WHAT IS REQUIRED:
Give back, unchanged, every line of the listing below from the one containing "The height and width of the screenshot is (464, 1034)." down to the one containing "pos(308,218)", both of those lines included.

SOURCE DATA:
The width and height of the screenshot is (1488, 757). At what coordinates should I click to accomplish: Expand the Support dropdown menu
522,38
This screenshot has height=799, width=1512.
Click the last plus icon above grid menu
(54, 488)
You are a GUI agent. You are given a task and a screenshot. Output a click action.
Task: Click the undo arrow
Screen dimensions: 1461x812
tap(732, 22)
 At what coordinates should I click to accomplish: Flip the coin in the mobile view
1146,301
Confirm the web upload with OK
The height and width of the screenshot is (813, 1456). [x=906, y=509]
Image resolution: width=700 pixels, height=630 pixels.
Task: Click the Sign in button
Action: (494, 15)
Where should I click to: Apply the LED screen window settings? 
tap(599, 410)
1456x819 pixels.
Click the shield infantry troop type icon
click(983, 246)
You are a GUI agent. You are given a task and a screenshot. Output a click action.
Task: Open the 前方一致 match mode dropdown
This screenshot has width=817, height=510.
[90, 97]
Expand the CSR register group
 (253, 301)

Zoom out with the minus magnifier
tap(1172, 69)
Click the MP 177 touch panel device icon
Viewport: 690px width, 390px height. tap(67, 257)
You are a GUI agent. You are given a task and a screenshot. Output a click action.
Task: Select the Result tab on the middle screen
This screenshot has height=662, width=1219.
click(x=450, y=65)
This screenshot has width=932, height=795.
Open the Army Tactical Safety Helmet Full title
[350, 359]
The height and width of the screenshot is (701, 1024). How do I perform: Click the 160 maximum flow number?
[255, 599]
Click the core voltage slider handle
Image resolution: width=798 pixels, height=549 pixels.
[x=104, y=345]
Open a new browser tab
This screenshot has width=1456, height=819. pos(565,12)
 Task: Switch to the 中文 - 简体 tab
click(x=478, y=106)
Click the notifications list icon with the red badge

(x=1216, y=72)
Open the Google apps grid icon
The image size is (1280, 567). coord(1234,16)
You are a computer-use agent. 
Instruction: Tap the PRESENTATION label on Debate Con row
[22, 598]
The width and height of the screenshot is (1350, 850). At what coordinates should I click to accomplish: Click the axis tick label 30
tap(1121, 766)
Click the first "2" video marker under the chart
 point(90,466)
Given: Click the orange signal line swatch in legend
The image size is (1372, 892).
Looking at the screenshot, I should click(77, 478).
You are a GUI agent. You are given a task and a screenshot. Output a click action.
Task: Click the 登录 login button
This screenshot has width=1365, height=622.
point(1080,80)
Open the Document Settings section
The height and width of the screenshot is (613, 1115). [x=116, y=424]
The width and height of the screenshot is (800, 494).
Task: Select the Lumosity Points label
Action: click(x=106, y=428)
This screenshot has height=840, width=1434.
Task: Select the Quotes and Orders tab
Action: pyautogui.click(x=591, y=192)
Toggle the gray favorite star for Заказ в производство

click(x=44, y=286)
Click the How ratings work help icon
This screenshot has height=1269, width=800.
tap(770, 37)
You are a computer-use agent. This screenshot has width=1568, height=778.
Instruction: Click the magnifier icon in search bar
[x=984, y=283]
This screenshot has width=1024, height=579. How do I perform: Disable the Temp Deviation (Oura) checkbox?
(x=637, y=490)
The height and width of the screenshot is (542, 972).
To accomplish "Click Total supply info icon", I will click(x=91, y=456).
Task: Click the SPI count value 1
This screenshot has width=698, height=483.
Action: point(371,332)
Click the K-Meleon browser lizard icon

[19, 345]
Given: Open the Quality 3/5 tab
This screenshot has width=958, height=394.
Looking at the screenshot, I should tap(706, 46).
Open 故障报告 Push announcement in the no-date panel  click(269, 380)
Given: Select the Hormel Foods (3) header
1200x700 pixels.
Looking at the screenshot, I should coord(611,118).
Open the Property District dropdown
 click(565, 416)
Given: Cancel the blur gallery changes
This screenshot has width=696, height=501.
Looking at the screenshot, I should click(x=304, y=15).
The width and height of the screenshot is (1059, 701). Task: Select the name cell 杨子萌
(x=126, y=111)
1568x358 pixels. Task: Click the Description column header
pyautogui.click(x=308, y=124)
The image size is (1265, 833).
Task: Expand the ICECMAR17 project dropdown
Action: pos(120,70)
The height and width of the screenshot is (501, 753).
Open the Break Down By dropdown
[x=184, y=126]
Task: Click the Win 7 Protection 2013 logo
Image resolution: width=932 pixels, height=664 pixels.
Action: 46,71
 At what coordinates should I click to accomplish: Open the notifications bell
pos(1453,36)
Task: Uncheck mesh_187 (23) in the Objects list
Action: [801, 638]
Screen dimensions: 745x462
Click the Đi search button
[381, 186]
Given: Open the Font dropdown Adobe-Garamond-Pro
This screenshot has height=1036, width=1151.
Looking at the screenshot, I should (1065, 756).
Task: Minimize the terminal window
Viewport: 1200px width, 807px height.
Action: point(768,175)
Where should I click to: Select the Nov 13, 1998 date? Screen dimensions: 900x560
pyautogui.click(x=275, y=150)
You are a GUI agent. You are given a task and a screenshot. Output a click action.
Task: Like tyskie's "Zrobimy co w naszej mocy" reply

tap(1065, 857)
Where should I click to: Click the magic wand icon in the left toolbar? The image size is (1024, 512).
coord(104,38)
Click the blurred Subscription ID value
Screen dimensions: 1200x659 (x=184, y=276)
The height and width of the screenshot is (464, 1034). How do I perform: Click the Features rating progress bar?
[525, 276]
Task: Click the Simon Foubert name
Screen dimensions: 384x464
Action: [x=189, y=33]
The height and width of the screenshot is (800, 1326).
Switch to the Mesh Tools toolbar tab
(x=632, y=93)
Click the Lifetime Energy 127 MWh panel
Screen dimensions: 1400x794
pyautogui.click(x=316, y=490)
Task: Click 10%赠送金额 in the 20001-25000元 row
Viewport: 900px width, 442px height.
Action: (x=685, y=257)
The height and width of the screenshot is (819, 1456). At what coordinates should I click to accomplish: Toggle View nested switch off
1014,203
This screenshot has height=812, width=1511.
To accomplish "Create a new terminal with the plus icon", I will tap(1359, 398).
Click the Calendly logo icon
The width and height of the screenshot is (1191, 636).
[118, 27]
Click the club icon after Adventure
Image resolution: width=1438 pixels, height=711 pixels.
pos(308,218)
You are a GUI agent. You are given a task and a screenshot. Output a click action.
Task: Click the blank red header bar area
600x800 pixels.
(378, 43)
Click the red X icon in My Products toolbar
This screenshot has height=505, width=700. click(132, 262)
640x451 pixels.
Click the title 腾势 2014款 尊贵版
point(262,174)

RIGHT ANSWER:
The height and width of the screenshot is (464, 1034). How do I perform: Click the Features rating progress bar?
[525, 276]
Task: Click the Simon Foubert name
Screen dimensions: 384x464
Action: [x=189, y=33]
The height and width of the screenshot is (800, 1326).
Switch to the Mesh Tools toolbar tab
(x=632, y=93)
Click the Lifetime Energy 127 MWh panel
Screen dimensions: 1400x794
pyautogui.click(x=316, y=490)
Task: Click 10%赠送金额 in the 20001-25000元 row
Viewport: 900px width, 442px height.
Action: (x=685, y=257)
The height and width of the screenshot is (819, 1456). At what coordinates should I click to accomplish: Toggle View nested switch off
1014,203
This screenshot has height=812, width=1511.
To accomplish "Create a new terminal with the plus icon", I will tap(1359, 398).
Click the Calendly logo icon
The width and height of the screenshot is (1191, 636).
[118, 27]
Click the club icon after Adventure
Image resolution: width=1438 pixels, height=711 pixels.
pos(308,218)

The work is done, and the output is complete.